Set down exact lines only, from the line with "stakeholder engagement (44, 318)" through the last line of the material below, with every picture left out.

- Opening Delimiter -

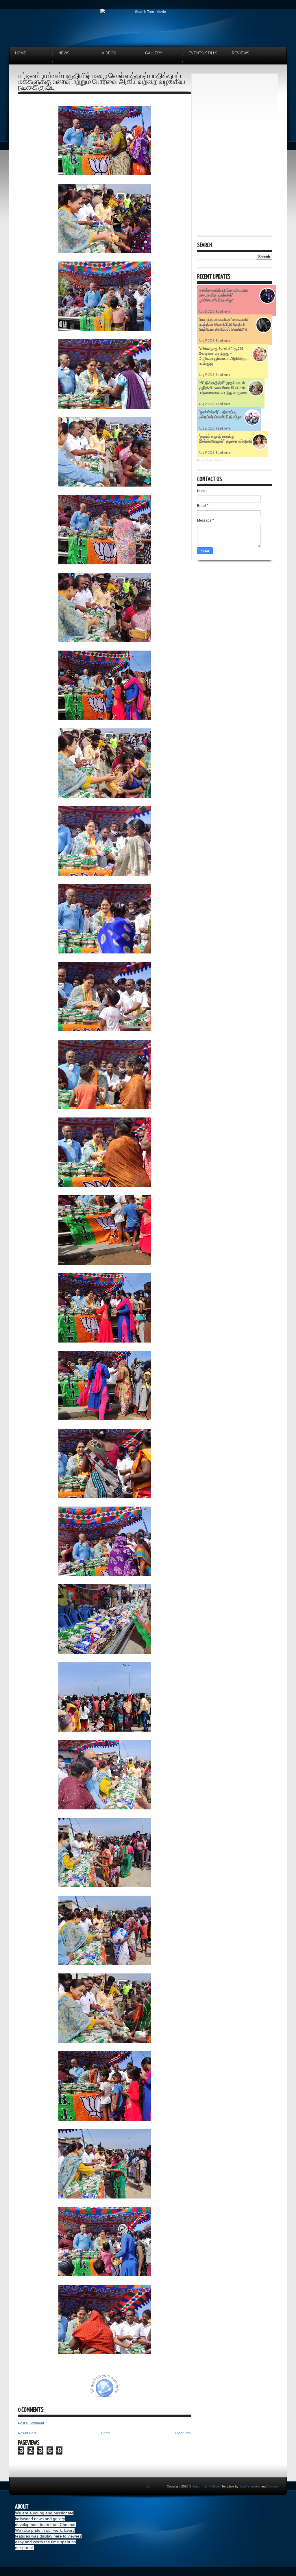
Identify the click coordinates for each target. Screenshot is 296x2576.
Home (20, 53)
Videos (109, 53)
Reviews (240, 53)
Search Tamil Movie (206, 2486)
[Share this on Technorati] (25, 2389)
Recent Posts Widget (210, 460)
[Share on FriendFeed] (167, 2389)
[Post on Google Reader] (153, 2389)
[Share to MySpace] (138, 2389)
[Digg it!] (40, 2389)
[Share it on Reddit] (182, 2389)
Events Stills (203, 53)
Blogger (272, 2486)
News (64, 53)
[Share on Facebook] (83, 2389)
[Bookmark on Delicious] (69, 2389)
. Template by (240, 2486)
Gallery (153, 53)
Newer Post (27, 2433)
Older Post (183, 2433)
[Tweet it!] (54, 2389)
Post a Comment (31, 2423)
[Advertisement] (234, 115)
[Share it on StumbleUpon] (124, 2389)
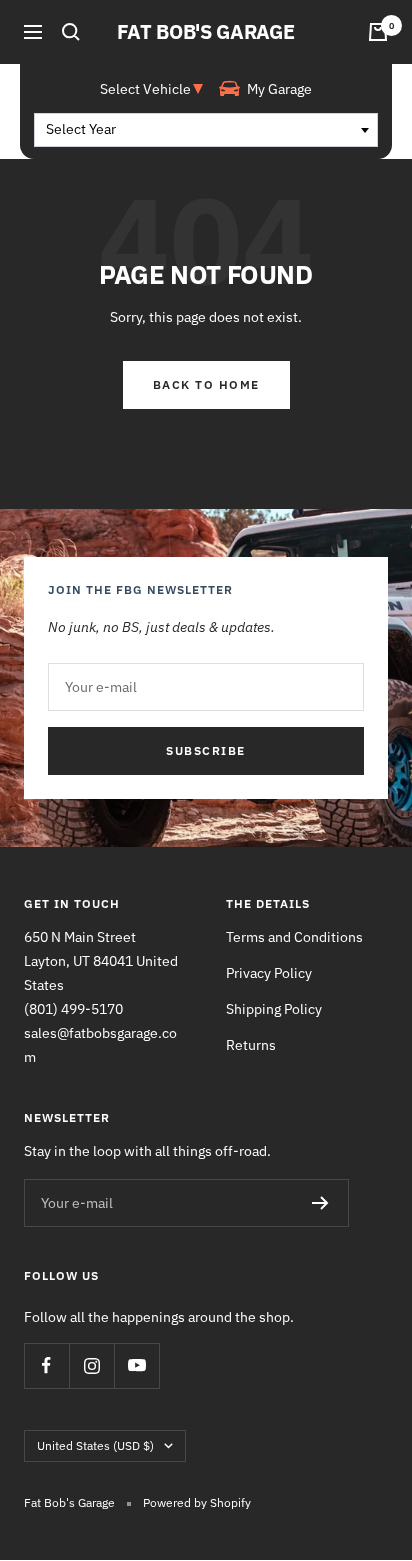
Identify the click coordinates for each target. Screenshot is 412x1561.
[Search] (71, 32)
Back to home (206, 384)
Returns (251, 1045)
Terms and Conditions (294, 937)
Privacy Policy (269, 973)
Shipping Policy (274, 1009)
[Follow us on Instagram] (91, 1365)
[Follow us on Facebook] (46, 1365)
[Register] (320, 1203)
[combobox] (206, 130)
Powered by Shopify (197, 1502)
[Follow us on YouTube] (136, 1365)
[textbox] (206, 130)
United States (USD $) (95, 1445)
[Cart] (378, 32)
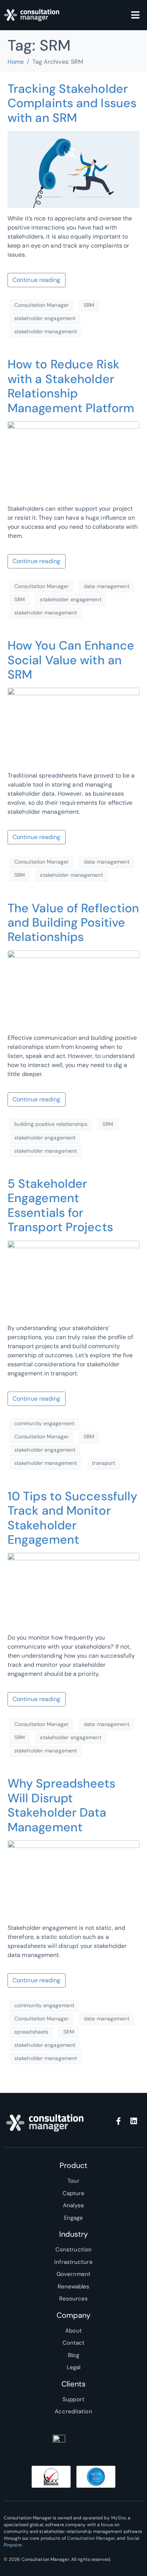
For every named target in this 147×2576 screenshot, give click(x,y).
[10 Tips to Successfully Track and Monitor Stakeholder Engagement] (73, 1590)
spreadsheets (31, 2031)
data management (106, 586)
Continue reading (36, 280)
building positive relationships (50, 1124)
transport (103, 1463)
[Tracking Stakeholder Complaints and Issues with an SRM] (73, 169)
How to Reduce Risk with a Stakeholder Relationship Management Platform (71, 386)
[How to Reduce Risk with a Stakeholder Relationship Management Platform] (73, 459)
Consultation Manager (41, 305)
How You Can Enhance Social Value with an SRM (71, 659)
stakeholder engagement (44, 318)
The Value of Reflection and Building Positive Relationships (73, 922)
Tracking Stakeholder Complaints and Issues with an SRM (72, 103)
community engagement (44, 1423)
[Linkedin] (133, 2121)
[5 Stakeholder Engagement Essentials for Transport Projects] (73, 1279)
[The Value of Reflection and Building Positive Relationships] (73, 988)
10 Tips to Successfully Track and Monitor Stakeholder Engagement (72, 1517)
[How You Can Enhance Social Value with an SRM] (73, 726)
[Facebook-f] (118, 2121)
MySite (118, 2518)
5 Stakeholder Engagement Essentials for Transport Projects (60, 1205)
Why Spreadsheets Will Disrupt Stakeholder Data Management (62, 1805)
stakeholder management (45, 331)
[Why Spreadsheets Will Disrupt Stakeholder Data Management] (73, 1878)
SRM (89, 305)
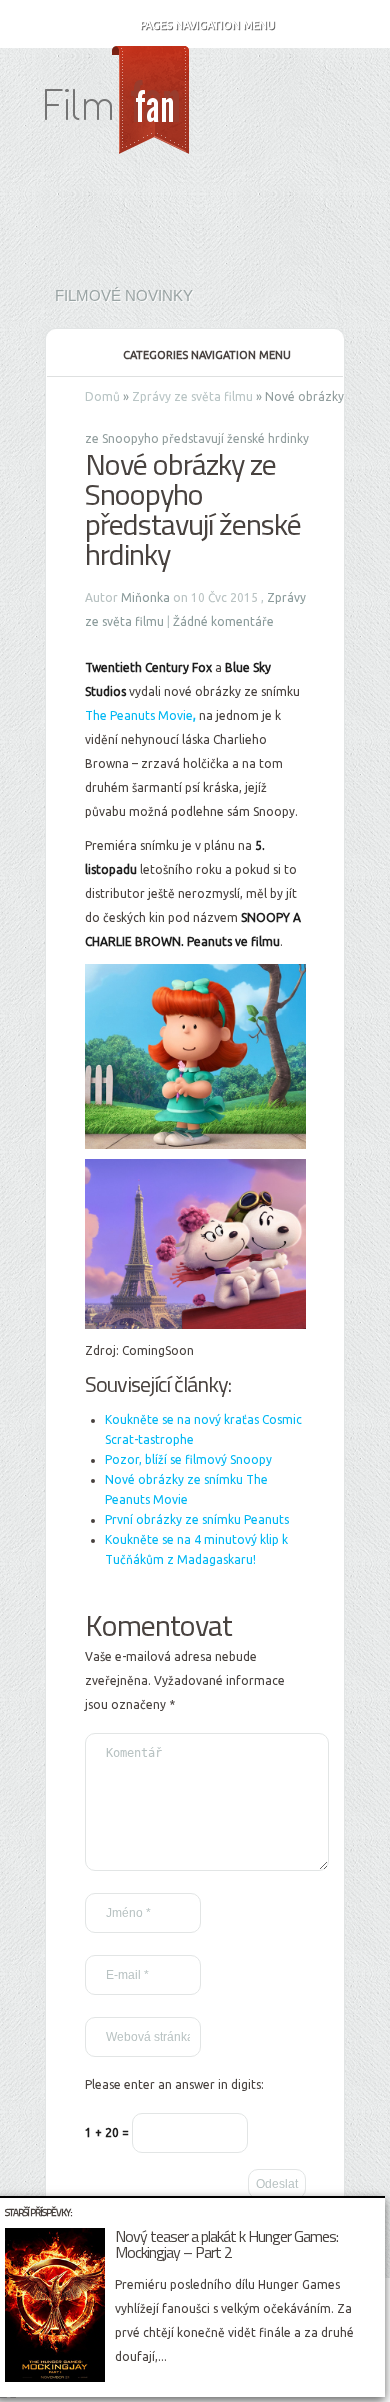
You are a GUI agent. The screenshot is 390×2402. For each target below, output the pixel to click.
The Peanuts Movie (139, 715)
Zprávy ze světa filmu (192, 396)
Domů (102, 396)
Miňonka (145, 597)
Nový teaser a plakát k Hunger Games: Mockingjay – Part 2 (226, 2244)
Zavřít (373, 2209)
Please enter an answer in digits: (174, 2084)
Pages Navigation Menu (207, 25)
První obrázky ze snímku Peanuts (197, 1519)
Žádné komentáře (223, 621)
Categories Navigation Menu (207, 355)
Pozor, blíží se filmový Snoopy (188, 1459)
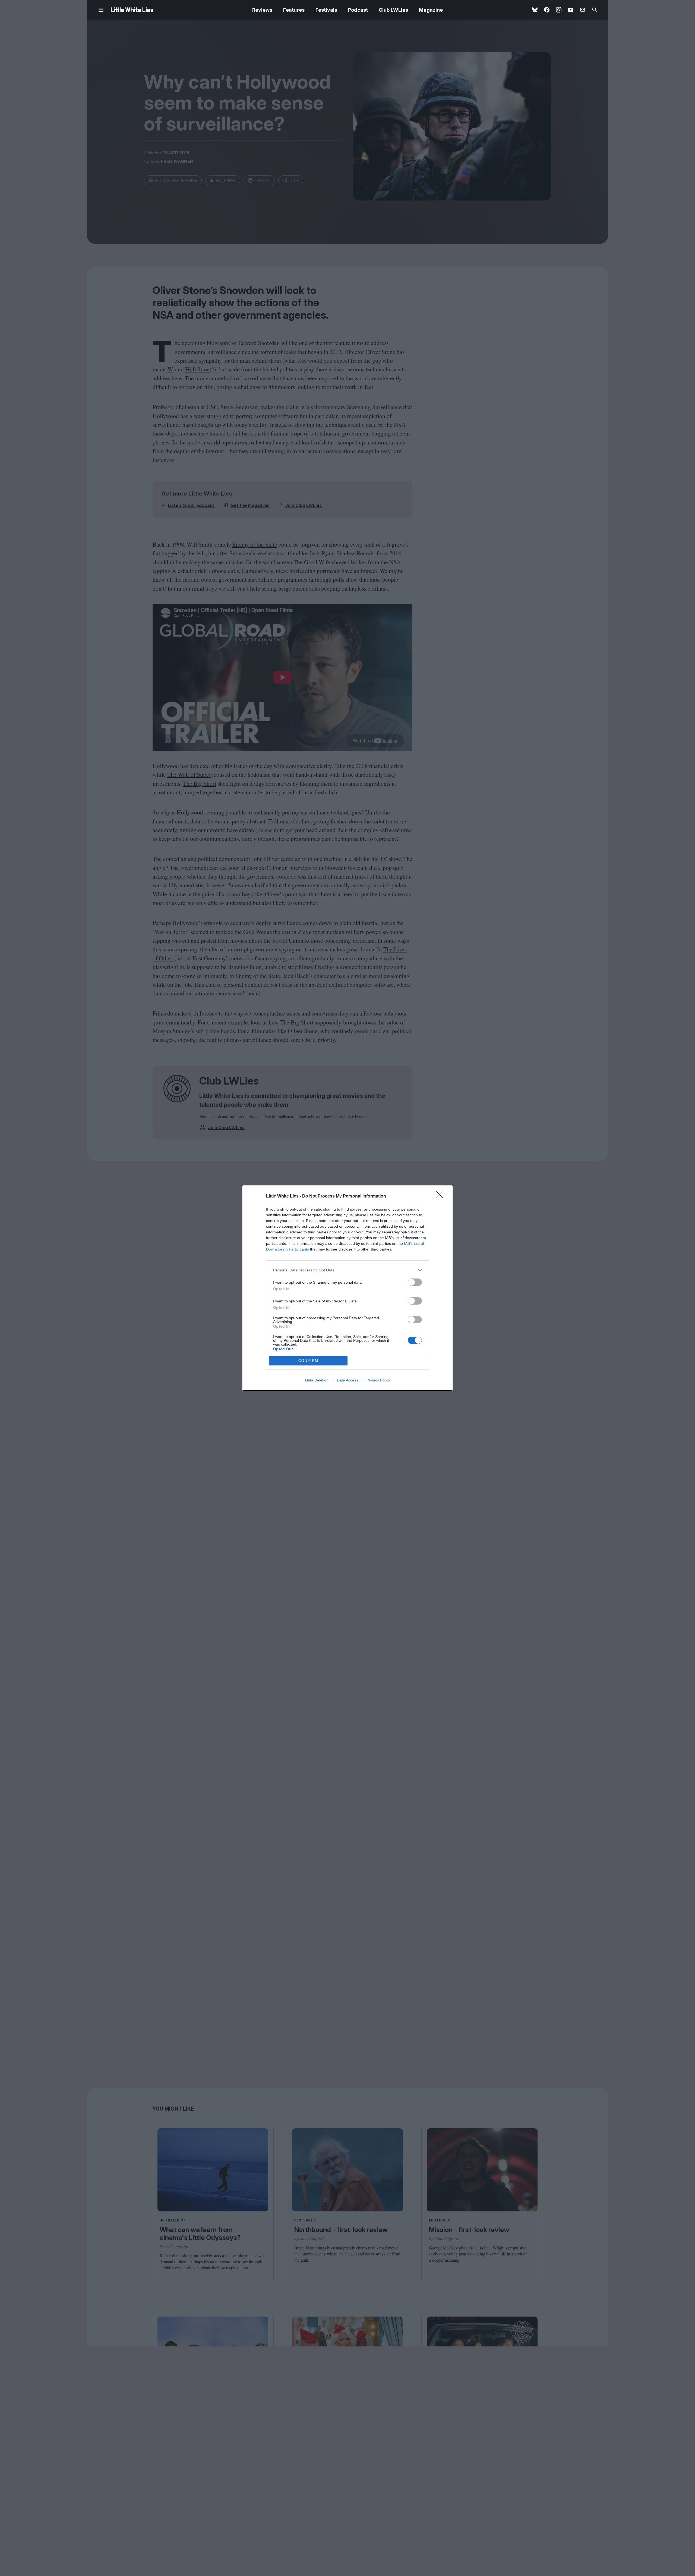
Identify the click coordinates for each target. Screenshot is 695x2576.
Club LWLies (393, 10)
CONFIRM (308, 1361)
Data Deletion (316, 1380)
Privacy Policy (378, 1380)
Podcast (358, 10)
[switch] (415, 1282)
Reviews (262, 10)
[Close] (441, 1196)
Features (294, 10)
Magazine (431, 10)
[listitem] (347, 1270)
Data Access (347, 1380)
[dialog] (347, 1288)
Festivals (326, 10)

- Closing Delimiter -

* [Answer to this problem]:
stakeholder engagement (44, 318)
The Value of Reflection and Building Positive Relationships (73, 922)
Tracking Stakeholder Complaints and Issues with an SRM (72, 103)
community engagement (44, 1423)
[Linkedin] (133, 2121)
[5 Stakeholder Engagement Essentials for Transport Projects] (73, 1279)
[The Value of Reflection and Building Positive Relationships] (73, 988)
10 Tips to Successfully Track and Monitor Stakeholder Engagement (72, 1517)
[How You Can Enhance Social Value with an SRM] (73, 726)
[Facebook-f] (118, 2121)
MySite (118, 2518)
5 Stakeholder Engagement Essentials for Transport Projects (60, 1205)
Why Spreadsheets Will Disrupt Stakeholder Data Management (62, 1805)
stakeholder management (45, 331)
[Why Spreadsheets Will Disrupt Stakeholder Data Management] (73, 1878)
SRM (89, 305)
You are a GUI agent. The screenshot is 390×2402. For each target below, output the pixel to click.
The Peanuts Movie (139, 715)
Zprávy ze světa filmu (192, 396)
Domů (102, 396)
Miňonka (145, 597)
Nový teaser a plakát k Hunger Games: Mockingjay – Part 2 (226, 2244)
Zavřít (373, 2209)
Please enter an answer in digits: (174, 2084)
Pages Navigation Menu (207, 25)
První obrázky ze snímku Peanuts (197, 1519)
Žádné komentáře (223, 621)
Categories Navigation Menu (207, 355)
Pozor, blíží se filmový Snoopy (188, 1459)
Identify the click coordinates for each target. Screenshot is 695x2576.
Club LWLies (393, 10)
CONFIRM (308, 1361)
Data Deletion (316, 1380)
Privacy Policy (378, 1380)
Podcast (358, 10)
[switch] (415, 1282)
Reviews (262, 10)
[Close] (441, 1196)
Features (294, 10)
Magazine (431, 10)
[listitem] (347, 1270)
Data Access (347, 1380)
[dialog] (347, 1288)
Festivals (326, 10)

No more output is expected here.